An improved cancer treatment and a new way to manufacture titanium parts are among the Pacific Northwest National Laboratory innovations that received international acclaim this year from R&D Magazine. Known as the "Oscars of Invention," the R&D 100 awards honor the top 100 scientific and technical products and advancements worldwide each year.
In total, PNNL has won 71 R&D 100 awards since it first began submitting entries in 1969. The Laboratory and its partners received this year's awards for five technologies.
- Cesium-131 Brachytherapy Seed. This tiny seed, used to treat prostate and other cancers, delivers a highly targeted therapeutic dose of radiation to tumors quickly and with potentially fewer side effects than other treatment options. PNNL shared this award with IsoRay Medical, Inc., of Richland, Washington, which developed the technology with assistance from PNNL. A public company, IsoRay Medical is manufacturing the seeds and distributing them to hospitals and other medical centers nationwide.

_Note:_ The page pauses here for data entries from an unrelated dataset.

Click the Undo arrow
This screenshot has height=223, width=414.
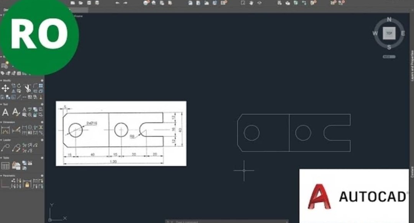tap(118, 3)
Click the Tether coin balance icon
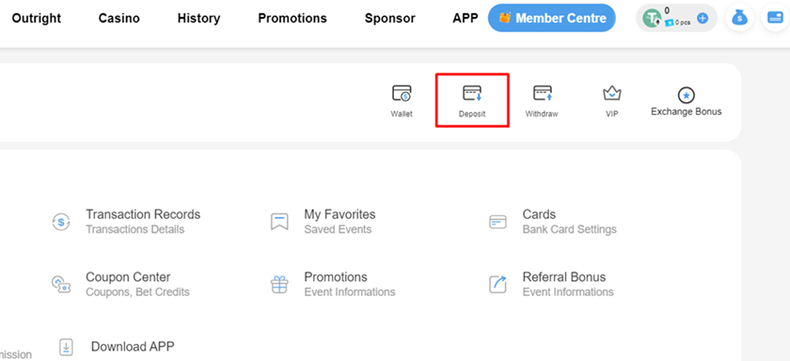Viewport: 790px width, 361px height. click(655, 19)
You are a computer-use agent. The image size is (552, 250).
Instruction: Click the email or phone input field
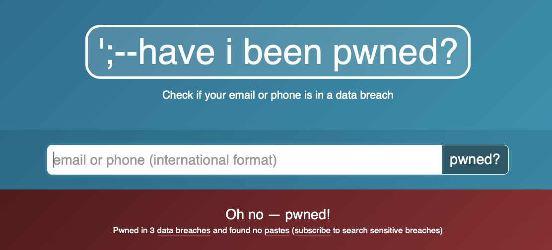244,160
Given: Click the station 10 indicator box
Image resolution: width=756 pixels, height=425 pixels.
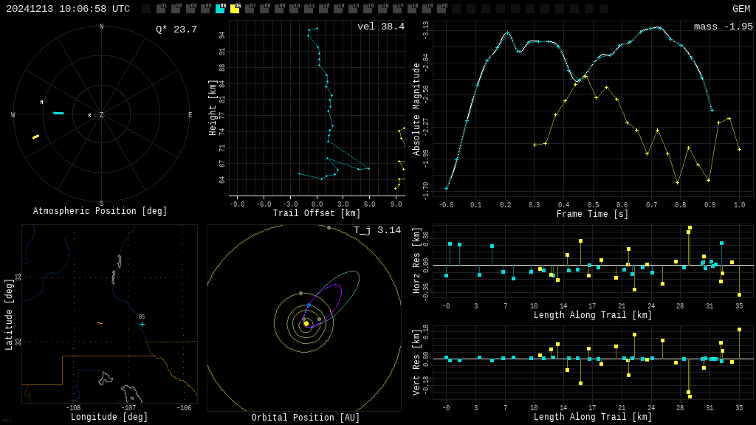Looking at the screenshot, I should (x=294, y=9).
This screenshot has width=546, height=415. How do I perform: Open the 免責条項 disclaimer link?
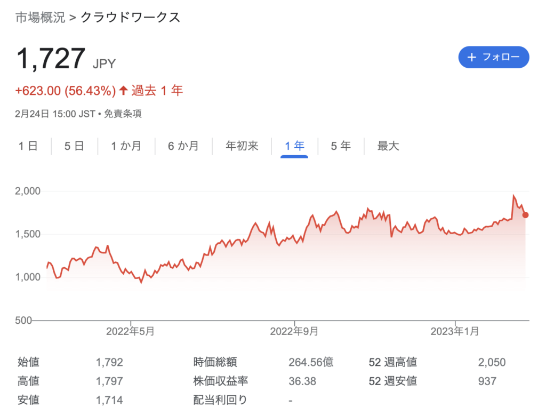[123, 114]
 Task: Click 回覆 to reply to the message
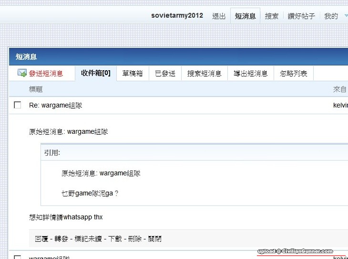point(41,238)
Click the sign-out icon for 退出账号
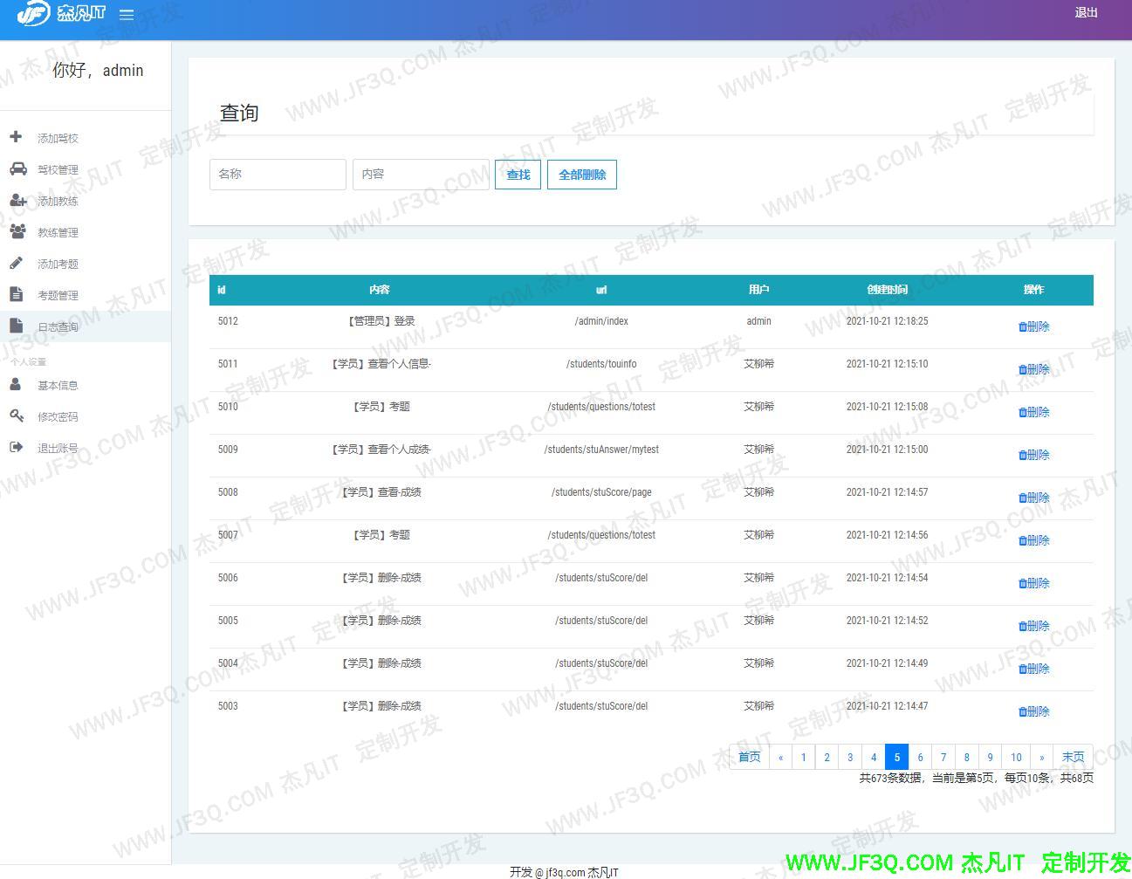Screen dimensions: 1132x879 coord(16,447)

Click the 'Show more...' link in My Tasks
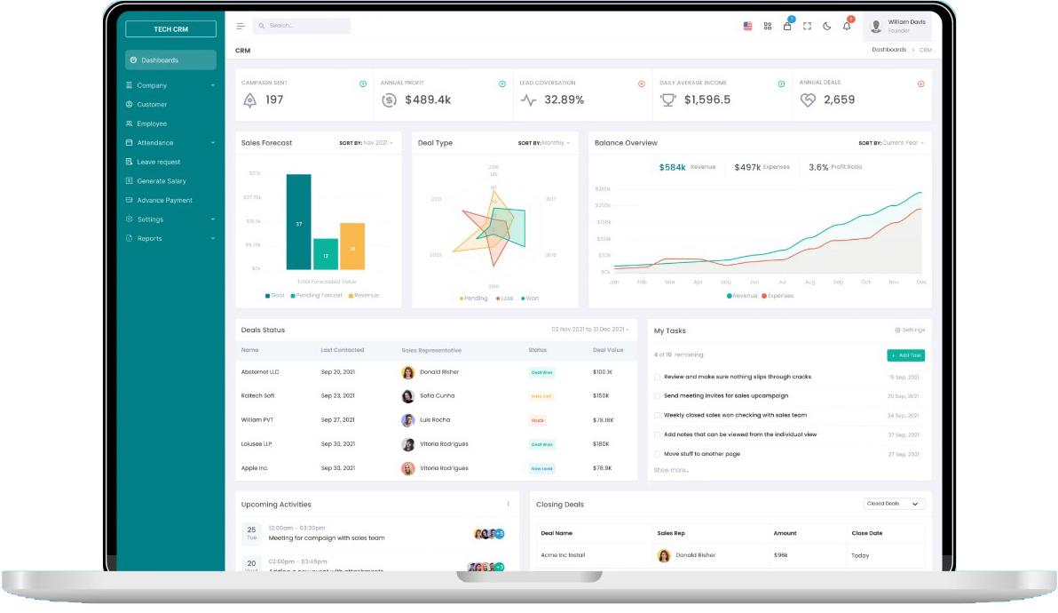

- SIM. This surface-induced mineralization technique allows drug-enhanced calcium-phosphate coatings to be applied to orthopedic implants and medical devices, enhancing bone-bonding and reducing bacterial growth. The technology has been licensed to Bacterin of Belgrade, Montana.
- When fully commercialized, the product is expected to help the body accept foreign objects like knee implants or catheters, while also inhibiting post-surgical infection. Last year, Fortune magazine featured the technology and Bacterin in its 25 Breakout Companies list of entrepreneurial firms.
- e-RESS. This technology uses supercritical fluids and electric fields to deposit nanoparticle-size coatings onto the surfaces of medical devices such as cardiovascular stents. Therapeutic agents may also be encapsulated in the coatings, allowing for more consistent drug delivery and reducing the need for replacement surgeries caused by the buildup of tissue. PNNL shares this award with Micell Technologies of Raleigh, North Carolina, which licensed the technology this year for use with medical devices.
- MilliWave Thermal Analyzer. This patent-pending instrument uses millimeter-wave electromagnetic radiation to measure the temperature, amount of energy emitted, and physical changes of materials, processes and systems in real time. PNNL shares this award with the Massachusetts Institute of Technology in Cambridge, Massachusetts, and the Savannah River National Laboratory in Aiken, South Carolina.
- Ti MIM. This technique for titanium metal injection molding that enables production of high-quality titanium metal parts for biomedical, aviation and automotive industries at lower cost, higher production rates and better quality than existing production processes. The Ti MIM process was licensed to a Fortune 500 chemical company this year.
In July 2006, Pacific Northwest National Laboratory's Yanwen Zhang, a materials physicist, received the Presidential Early Career Award for Scientists and Engineers. This is the highest honor bestowed by the United States government on outstanding scientists and engineers beginning their independent career. Zhang was also presented with the Department of Energy Office of Science Early Career Scientists and Engineers award. Both awards recognize her extensive research in materials physics—most notably in ion-beam technologies.
Over a decade ago, the National Science and Technology Council created this award program to honor and support the extraordinary achievements of young professionals within the science and technology fields. Zhang was nominated by PNNL and DOE for this award, which also entails a five-year funding research commitment on behalf of DOE.
Zhang holds two doctoral degrees—one in engineering physics from Lund University in Sweden and another in materials science from Beijing Normal University in China. Currently working in the DOE Environmental Molecular Sciences Laboratory in Richland, Washington, her research focuses on the interaction of energetic ions with solid materials. Her original and innovative method for measuring the energy loss of particles as they pass through materials solved the historical problem of inaccurate and inefficient measurements. Zhang's successfully implemented time-of-flight spectroscopy process was a significant scientific breakthrough. Her discoveries have potential impact in nuclear power, national security, nuclear waste management and energy-efficient electronics.
With more than 100 publications and several ongoing research collaborations, Zhang is widely recognized for her significant contributions to the scientific community. She also is active in several professional societies, has received other science and academic awards and is involved in educational and community service activities.